Mariners Insider Blog

Kenji is a good guy

I knew he was a good guy, and if you need proof, check out this press release.

From the Seattle Mariners..


Catcher will donate to the Seattle House every time he helps get an opposing player out

Seattle Mariners catcher Kenji Johjima would someday like to start his own charity. Until that day, he has decided to put his fielding skills to use to benefit Ronald McDonald House® in Seattle.

Every time the Mariners catcher throws out a runner or gets credit for an assist when an out is made, Johjima will donate $250 to Ronald McDonald House Charities of Western Washington and Alaska.

Johjima decided to start his "Assists for Kids" program because he loves children and would someday like to start his own charity or foundation. "One reason I decided to work with Ronald McDonald House is that I can help children in Seattle during the baseball season and I can help children when I am back home in Japan."

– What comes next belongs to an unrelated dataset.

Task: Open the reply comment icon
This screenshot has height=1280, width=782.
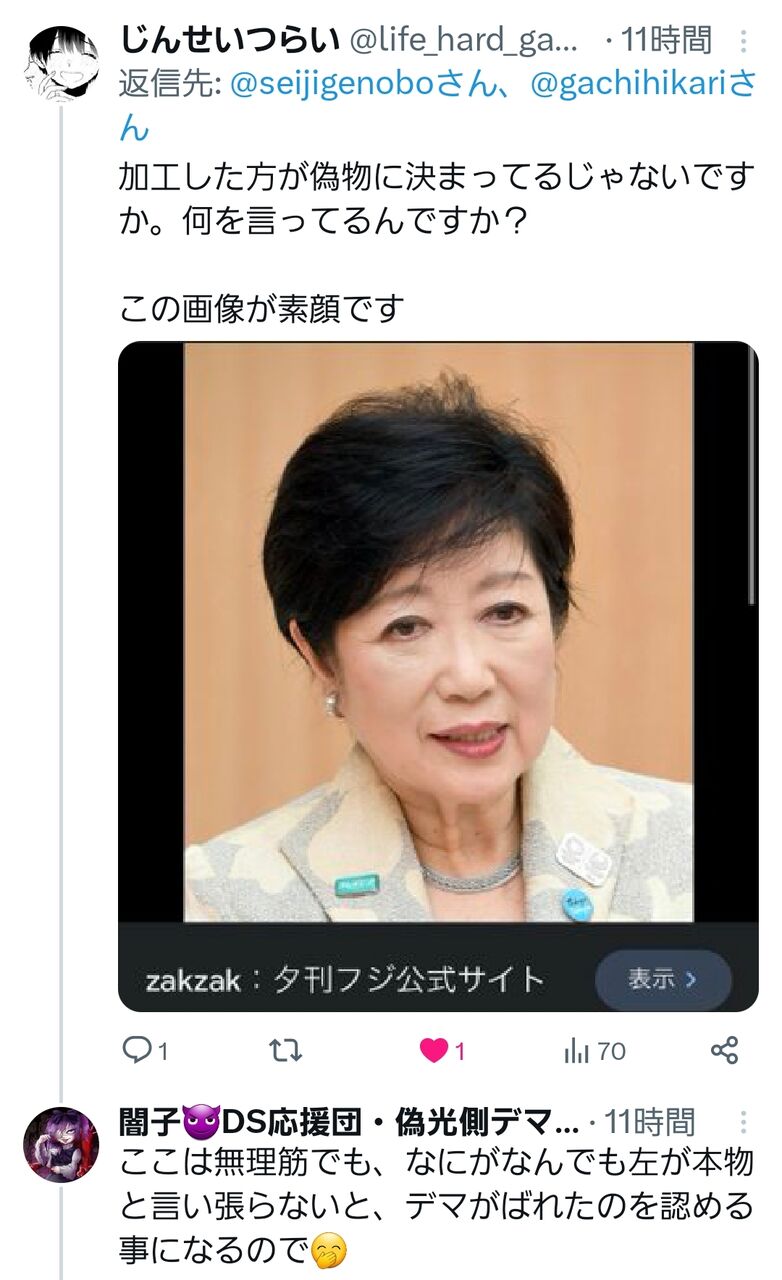Action: [x=135, y=1050]
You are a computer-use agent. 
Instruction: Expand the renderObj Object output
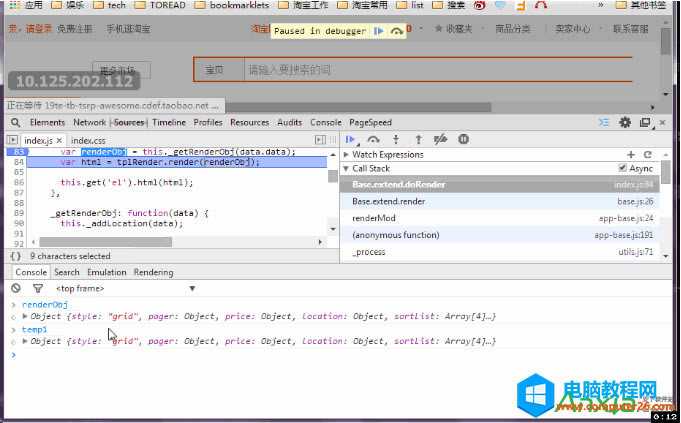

Ronald McDonald House Charities® has 259 Houses in 28 countries worldwide, including Japan. The Seattle House provides a caring "home-away-from-home" for families of serious ill children being treated at Children's Hospital and Regional Medical Center. Most families who stay at the House in Seattle come from Eastern Washington, Alaska, Montana and Idaho. The length of time a family stays varies greatly-some call the Seattle House home for over a year.

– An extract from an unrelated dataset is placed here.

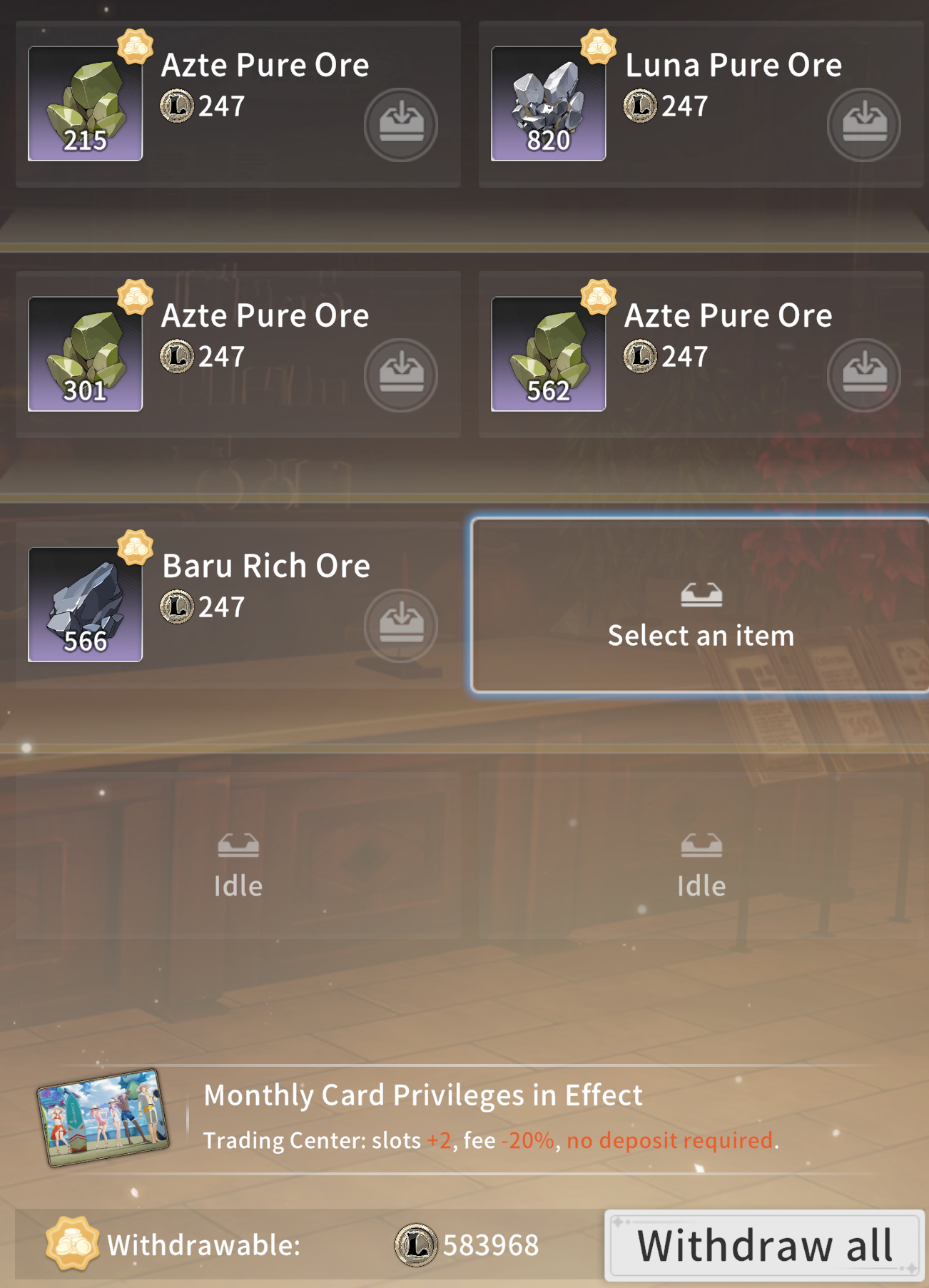
Task: Collect earnings from Luna Pure Ore listing
Action: pyautogui.click(x=864, y=124)
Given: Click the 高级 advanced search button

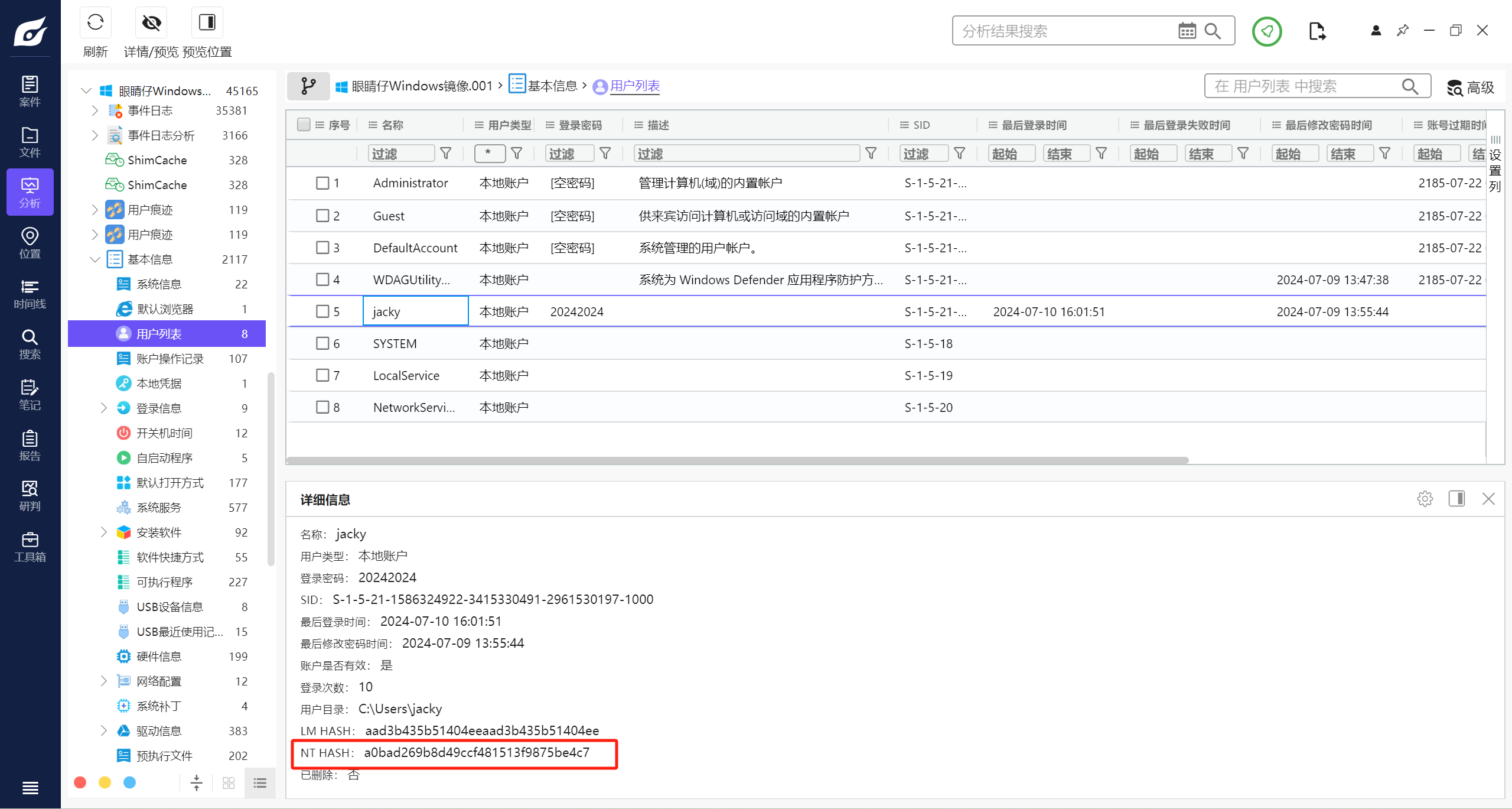Looking at the screenshot, I should [1471, 87].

That connection to Children's Hospital was also a major consideration for Johjima. "Children's Hospital treats all children with hospitality and respect. I want to help repay the hospital in some way for all they have done for the children of our community," said Johjima.

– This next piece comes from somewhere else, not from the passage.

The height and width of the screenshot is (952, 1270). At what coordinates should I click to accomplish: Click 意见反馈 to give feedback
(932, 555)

"We're thrilled to have Kenji be a supporter of the House," said executive director Dianna Finnerty. "Now when Kenji makes a defensive play to help the Mariners win, he's also helping seriously ill kids and their families win."

The Seattle House can accommodate 80 families each night and currently is the second largest House in the world, serving 1,200 families annually. Families are asked to pay $20 a night, which covers only a quarter of the actual cost of their stay. But no family is turned away because they cannot pay.

Last season, Johjima was among the top catchers, both offensively and defensively. In 2007, he was credited with 56 assists, which would have resulted in a donation of $14,000. That amount would have nearly covered the cost of an entire year's stay at the House for two families.